→ **What to produce**
Nothing outside the range is wanted. Repeat exactly the lines below from the one with "You are a computer-use" through the one with "Instruction: Click the Print icon in toolbar".

→ **Records supplied**

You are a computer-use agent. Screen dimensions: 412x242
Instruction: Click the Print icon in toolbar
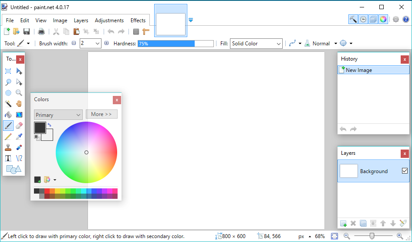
* * *
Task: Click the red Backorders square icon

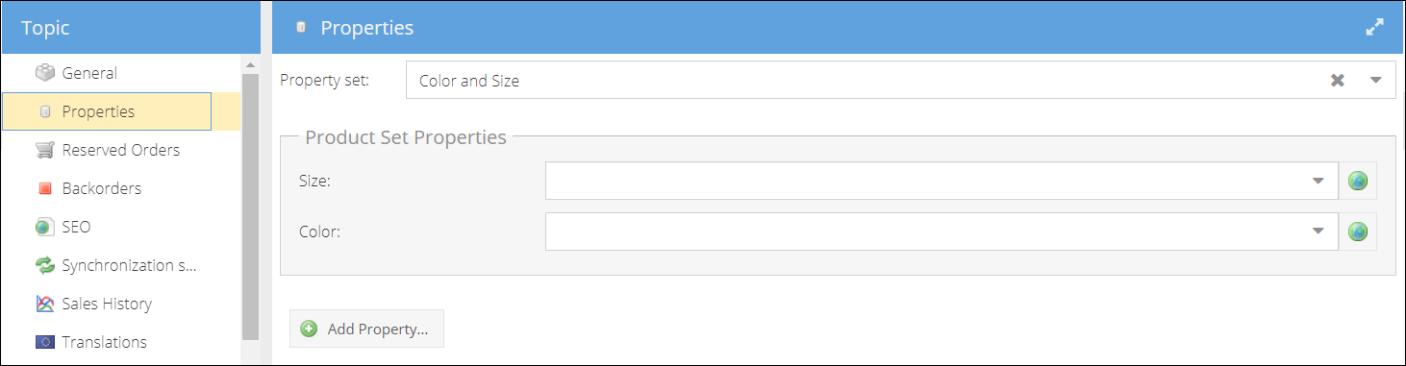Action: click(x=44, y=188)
...
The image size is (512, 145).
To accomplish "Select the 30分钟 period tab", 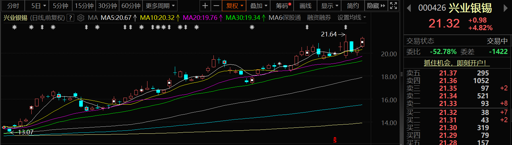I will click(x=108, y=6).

→ **Task output**
You are a computer-use agent. Screen dimensions: 412x242
Instruction: Click the Print icon in toolbar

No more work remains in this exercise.